Most of the fan base of our blog are nowhere close to retiring age, let alone geriatric age. We are well aware of this, for this is what our metrics tell us. That being said, a lot of us have parents who might be getting close to this. As such, we managed to get permission to republish this article that can hopefully be useful one day. Here goes:
“Clinics that specialize in geriatric physiotherapy never run low on work. The elderly have diseases and disorders in greater numbers than any other age group. Their care is difficult, but rewarding.
Geriatric physiotherapy became a specialty of physical therapy study in 1989. Since then, physiotherapists have worked to understand the problems of the aging. There is a long list of problems dealt with in geriatric physiotherapy.
Alzheimer’s, arthritis, balance disorders, cancer, cardiovascular disease, incontinence, joint replacement, pulmonary disease, stroke, and osteoporosis are only a few of the problems covered by geriatric physiotherapy. Physiotherapists have a whole range of therapies for these ailments.
The types of problems faced in geriatric physiotherapy are grouped into three different categories. One category is the problems that happen because the patient simply does not use their limbs or does not exercise. These problems can be addressed by reconditioning through range-of-motion exercises and other exercises.
Another category geriatric physiotherapy deals with is cardiovascular disease, like heart disease and stroke. The physiotherapy professional has an array of tools at her disposal to work with these conditions. Exercise, aqua therapy, electrical stimulation, and more can be used.
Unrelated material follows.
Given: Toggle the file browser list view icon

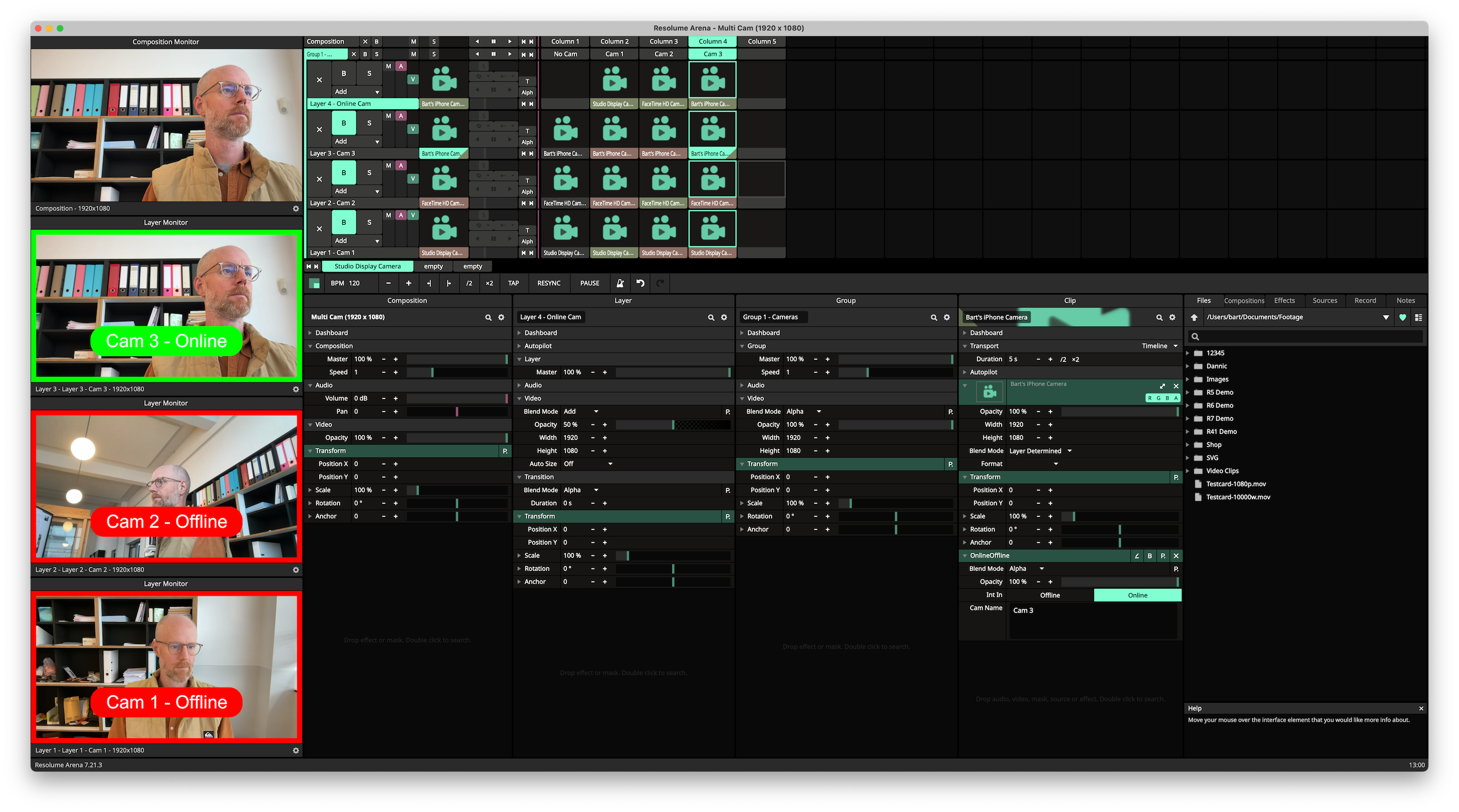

The third category is skeletal problems. Geriatric physiotherapy helps people who have these disorders, such as osteoporosis and osteoarthritis. These problems require special attention as osteoporosis makes patients frailer, and osteoarthritis is very painful.
Because falls are such a problem, the osteoporosis therapy is crucial. Along with that, geriatric physiotherapy is responsible for preventing many falls because of work with balance and gait. Some clinics focus entirely on balance issues for the elderly.
Much of the work of geriatric physiotherapy is not aimed at returning patients to their earlier states of health. The most important goals are to be able to function at their best abilities. Doing everyday tasks and living an unconfined life are valuable assets.
At the same time, geriatric physiotherapy can have a profound affect on a person’s ability to enjoy physical activities. Golf is an activity that many seniors enjoy. It can be a very hazardous sport for the elderly if they are not in condition to play. It does have many health benefits, too.
Geriatric physiotherapy can focus on physical training to get an older adult in shape to play sports like golf. This strengthens them in many ways. The fact that it allows them to play golf will make them even healthier, both physically and psychologically. Since depression is a growing problem among the elderly, any help they can get in this area is needed.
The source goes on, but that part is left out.